─── Entries shown ───
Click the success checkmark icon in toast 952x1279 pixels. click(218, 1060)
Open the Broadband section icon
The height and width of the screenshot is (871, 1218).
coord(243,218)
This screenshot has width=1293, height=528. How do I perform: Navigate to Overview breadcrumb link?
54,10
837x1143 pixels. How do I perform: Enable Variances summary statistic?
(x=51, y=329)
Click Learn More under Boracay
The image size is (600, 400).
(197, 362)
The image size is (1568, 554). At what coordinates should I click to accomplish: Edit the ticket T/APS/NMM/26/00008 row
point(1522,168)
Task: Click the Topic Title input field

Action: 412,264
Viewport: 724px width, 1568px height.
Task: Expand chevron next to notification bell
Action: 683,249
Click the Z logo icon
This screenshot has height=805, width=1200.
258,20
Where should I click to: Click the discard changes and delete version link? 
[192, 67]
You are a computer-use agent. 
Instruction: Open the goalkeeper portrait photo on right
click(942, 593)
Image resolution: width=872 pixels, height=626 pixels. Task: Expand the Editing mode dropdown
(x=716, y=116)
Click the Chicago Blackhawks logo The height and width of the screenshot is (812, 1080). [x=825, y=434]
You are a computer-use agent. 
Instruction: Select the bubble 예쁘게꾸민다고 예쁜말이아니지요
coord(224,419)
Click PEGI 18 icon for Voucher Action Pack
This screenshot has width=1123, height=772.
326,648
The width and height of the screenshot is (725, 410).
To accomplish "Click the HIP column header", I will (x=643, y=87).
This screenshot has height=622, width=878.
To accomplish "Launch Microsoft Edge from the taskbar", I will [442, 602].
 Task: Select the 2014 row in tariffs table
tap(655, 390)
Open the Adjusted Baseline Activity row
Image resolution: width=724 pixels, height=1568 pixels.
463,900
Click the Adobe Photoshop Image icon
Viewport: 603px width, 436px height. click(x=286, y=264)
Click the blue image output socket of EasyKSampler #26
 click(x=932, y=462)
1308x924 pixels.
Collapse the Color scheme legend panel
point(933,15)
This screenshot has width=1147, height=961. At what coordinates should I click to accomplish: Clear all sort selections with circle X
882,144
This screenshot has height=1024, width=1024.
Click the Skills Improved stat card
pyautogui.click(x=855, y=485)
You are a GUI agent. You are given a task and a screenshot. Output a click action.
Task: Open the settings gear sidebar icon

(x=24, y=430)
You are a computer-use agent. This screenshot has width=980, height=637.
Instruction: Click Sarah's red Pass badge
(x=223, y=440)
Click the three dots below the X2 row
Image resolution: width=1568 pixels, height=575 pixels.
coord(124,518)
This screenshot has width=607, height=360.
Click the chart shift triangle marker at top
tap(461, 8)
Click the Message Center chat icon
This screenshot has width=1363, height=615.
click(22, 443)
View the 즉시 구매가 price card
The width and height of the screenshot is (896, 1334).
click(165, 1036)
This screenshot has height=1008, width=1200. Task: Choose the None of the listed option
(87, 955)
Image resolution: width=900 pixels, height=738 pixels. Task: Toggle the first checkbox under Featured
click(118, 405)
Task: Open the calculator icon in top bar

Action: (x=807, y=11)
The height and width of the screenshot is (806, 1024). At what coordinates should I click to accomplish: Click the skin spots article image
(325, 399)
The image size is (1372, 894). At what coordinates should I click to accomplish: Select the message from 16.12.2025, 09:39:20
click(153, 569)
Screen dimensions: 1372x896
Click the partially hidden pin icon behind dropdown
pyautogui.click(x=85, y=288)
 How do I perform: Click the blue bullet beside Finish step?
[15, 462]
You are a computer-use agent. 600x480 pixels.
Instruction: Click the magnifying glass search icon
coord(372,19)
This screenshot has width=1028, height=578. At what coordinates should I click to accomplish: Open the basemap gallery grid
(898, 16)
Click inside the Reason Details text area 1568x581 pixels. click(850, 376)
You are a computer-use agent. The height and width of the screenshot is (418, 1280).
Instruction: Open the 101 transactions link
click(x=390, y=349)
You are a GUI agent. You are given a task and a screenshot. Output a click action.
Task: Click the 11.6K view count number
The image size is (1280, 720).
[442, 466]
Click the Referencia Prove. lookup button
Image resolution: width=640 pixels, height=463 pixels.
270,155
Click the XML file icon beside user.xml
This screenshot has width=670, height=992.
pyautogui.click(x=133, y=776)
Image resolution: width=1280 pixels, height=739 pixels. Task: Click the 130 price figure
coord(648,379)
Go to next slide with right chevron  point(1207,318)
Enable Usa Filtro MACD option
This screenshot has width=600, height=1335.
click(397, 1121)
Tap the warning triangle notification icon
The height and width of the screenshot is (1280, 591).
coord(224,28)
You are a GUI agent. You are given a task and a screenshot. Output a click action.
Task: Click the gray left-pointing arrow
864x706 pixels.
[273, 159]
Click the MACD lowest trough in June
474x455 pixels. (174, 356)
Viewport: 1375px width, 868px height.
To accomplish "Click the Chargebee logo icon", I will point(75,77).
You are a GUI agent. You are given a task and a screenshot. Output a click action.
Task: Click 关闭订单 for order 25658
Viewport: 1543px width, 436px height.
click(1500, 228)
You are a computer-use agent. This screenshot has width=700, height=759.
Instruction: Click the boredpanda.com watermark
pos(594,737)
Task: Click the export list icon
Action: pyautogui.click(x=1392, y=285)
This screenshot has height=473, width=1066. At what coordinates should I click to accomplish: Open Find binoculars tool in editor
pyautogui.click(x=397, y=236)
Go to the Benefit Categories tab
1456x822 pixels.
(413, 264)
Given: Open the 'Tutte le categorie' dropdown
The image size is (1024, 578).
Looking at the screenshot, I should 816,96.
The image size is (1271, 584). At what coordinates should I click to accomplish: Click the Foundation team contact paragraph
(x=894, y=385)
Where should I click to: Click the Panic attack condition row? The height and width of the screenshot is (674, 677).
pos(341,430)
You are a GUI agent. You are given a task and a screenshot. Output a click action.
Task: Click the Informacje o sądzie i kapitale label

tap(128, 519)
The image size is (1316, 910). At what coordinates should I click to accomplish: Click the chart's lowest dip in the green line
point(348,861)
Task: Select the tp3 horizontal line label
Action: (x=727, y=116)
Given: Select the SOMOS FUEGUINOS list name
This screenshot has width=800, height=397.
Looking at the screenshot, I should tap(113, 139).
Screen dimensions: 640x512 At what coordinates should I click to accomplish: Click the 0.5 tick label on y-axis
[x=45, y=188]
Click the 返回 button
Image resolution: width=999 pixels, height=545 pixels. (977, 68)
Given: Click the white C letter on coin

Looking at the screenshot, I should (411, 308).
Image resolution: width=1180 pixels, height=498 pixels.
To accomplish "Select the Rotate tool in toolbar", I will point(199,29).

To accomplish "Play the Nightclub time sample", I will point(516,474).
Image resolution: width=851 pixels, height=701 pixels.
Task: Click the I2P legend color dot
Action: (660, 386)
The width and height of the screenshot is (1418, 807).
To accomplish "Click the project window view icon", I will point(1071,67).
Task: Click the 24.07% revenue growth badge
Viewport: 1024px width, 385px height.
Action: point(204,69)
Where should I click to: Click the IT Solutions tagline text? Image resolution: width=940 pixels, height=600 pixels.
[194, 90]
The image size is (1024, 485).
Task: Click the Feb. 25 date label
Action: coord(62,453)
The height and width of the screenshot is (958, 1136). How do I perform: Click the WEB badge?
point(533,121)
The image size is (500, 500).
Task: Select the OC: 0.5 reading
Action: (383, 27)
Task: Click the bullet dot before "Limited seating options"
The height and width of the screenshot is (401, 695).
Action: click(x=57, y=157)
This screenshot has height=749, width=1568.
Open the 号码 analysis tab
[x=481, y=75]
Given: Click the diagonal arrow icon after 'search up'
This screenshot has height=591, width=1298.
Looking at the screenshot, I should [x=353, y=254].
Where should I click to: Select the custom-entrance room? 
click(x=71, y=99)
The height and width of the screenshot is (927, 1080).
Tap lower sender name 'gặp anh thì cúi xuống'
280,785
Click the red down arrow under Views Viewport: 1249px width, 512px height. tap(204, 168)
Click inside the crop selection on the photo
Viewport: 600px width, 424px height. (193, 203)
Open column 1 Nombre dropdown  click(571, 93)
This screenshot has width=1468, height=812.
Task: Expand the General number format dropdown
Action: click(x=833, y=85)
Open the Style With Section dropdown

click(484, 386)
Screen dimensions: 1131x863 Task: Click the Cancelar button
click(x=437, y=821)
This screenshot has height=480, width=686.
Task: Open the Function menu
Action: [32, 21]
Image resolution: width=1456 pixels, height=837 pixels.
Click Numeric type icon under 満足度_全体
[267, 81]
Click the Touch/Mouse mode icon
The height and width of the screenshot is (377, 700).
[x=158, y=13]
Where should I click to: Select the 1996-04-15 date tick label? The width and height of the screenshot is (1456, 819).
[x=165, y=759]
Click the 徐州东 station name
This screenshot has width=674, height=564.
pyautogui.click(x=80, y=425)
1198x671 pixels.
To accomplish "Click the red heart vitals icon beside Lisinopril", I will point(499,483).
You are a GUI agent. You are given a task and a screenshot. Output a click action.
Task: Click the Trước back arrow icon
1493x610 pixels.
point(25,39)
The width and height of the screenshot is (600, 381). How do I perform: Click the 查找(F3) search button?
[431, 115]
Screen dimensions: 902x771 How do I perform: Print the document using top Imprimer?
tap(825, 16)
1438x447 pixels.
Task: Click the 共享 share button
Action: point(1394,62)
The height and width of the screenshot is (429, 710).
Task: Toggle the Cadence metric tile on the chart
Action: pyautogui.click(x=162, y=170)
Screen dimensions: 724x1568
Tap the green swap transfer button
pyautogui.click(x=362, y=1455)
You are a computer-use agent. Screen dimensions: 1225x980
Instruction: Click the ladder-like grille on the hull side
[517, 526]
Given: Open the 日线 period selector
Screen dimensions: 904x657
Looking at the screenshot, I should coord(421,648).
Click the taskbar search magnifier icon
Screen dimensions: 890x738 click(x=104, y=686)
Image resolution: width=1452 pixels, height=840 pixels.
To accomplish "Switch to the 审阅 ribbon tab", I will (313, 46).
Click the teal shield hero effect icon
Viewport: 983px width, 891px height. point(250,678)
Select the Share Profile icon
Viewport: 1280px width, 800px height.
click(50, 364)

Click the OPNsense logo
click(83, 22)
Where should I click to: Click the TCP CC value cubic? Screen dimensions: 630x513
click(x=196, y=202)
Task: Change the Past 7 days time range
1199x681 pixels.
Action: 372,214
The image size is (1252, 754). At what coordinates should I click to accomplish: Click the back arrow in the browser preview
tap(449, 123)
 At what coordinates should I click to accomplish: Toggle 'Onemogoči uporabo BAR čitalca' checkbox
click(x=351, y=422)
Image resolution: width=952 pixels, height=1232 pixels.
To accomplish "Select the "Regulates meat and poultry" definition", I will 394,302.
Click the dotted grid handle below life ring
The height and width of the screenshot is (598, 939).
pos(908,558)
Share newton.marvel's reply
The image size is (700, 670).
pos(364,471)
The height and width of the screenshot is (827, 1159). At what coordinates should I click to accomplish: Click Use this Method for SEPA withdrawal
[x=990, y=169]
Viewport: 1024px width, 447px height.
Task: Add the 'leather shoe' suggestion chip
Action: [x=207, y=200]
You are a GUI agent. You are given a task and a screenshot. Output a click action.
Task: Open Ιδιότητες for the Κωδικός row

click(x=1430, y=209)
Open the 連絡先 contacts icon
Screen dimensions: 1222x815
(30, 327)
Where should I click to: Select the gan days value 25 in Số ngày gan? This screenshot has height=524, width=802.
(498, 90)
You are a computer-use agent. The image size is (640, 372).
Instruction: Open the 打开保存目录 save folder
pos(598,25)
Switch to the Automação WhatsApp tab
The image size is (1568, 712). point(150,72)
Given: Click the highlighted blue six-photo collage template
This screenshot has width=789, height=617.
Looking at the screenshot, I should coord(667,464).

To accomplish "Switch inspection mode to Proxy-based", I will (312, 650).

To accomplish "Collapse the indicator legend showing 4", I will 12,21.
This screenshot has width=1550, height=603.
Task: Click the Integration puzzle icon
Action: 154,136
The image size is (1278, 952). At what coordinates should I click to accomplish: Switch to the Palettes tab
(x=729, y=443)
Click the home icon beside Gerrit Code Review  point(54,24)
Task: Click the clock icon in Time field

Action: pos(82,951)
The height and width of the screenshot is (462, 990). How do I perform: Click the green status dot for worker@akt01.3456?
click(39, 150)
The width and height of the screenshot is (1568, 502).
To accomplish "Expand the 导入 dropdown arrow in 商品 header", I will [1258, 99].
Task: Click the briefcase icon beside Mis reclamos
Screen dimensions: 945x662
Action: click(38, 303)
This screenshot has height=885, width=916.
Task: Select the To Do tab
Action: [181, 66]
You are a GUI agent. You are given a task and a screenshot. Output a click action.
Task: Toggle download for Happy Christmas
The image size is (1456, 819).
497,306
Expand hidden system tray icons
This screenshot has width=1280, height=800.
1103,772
───
Using the entries above, return exactly the lines from the line with "This screenshot has height=591, width=1298." to the line with "1198x671 pixels.", counting both of those lines.

This screenshot has height=591, width=1298.
Looking at the screenshot, I should [x=353, y=254].
Where should I click to: Select the custom-entrance room? 
click(x=71, y=99)
The height and width of the screenshot is (927, 1080).
Tap lower sender name 'gặp anh thì cúi xuống'
280,785
Click the red down arrow under Views Viewport: 1249px width, 512px height. tap(204, 168)
Click inside the crop selection on the photo
Viewport: 600px width, 424px height. (193, 203)
Open column 1 Nombre dropdown  click(571, 93)
This screenshot has width=1468, height=812.
Task: Expand the General number format dropdown
Action: click(x=833, y=85)
Open the Style With Section dropdown

click(484, 386)
Screen dimensions: 1131x863 Task: Click the Cancelar button
click(x=437, y=821)
This screenshot has height=480, width=686.
Task: Open the Function menu
Action: [32, 21]
Image resolution: width=1456 pixels, height=837 pixels.
Click Numeric type icon under 満足度_全体
[267, 81]
Click the Touch/Mouse mode icon
The height and width of the screenshot is (377, 700).
[x=158, y=13]
Where should I click to: Select the 1996-04-15 date tick label? The width and height of the screenshot is (1456, 819).
[x=165, y=759]
Click the 徐州东 station name
This screenshot has width=674, height=564.
pyautogui.click(x=80, y=425)
1198x671 pixels.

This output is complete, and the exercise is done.